» Dataset content:
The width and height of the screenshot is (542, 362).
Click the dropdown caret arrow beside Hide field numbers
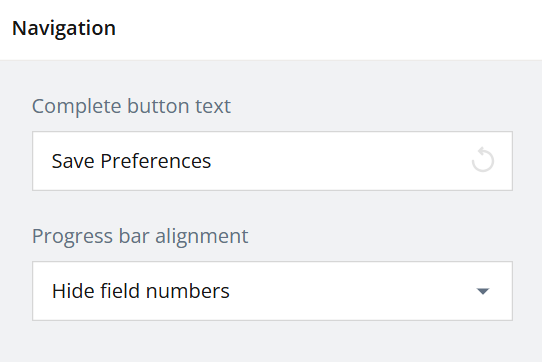(483, 291)

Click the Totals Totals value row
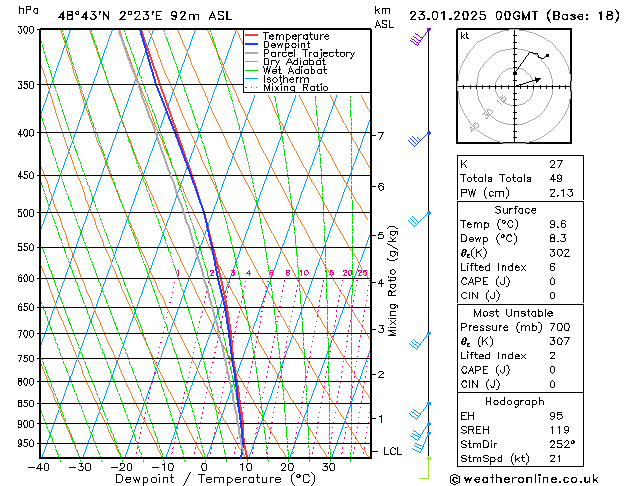515,178
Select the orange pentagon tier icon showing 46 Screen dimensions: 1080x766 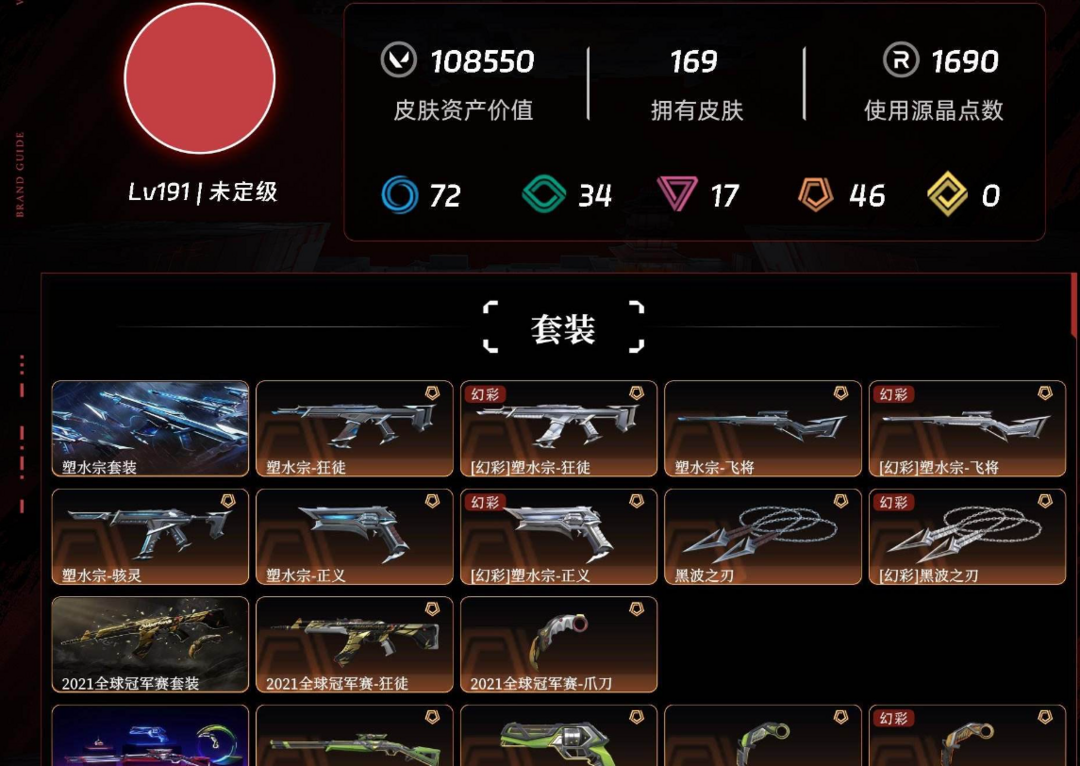(x=816, y=194)
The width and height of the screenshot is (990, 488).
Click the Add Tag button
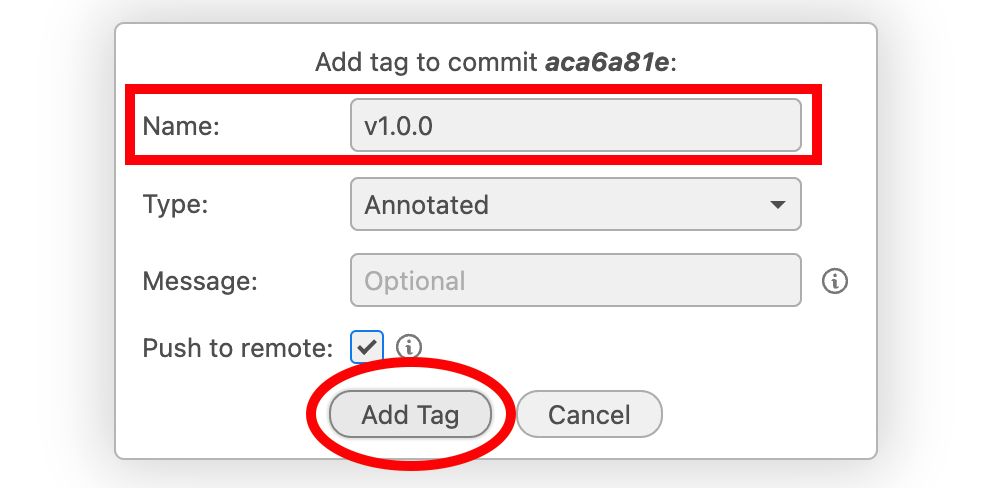click(410, 415)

» Aim of the exercise:
Select each line of the data above that contains the word "screenshot".

» Solution to the problem:
The width and height of the screenshot is (542, 362).
The width and height of the screenshot is (990, 488).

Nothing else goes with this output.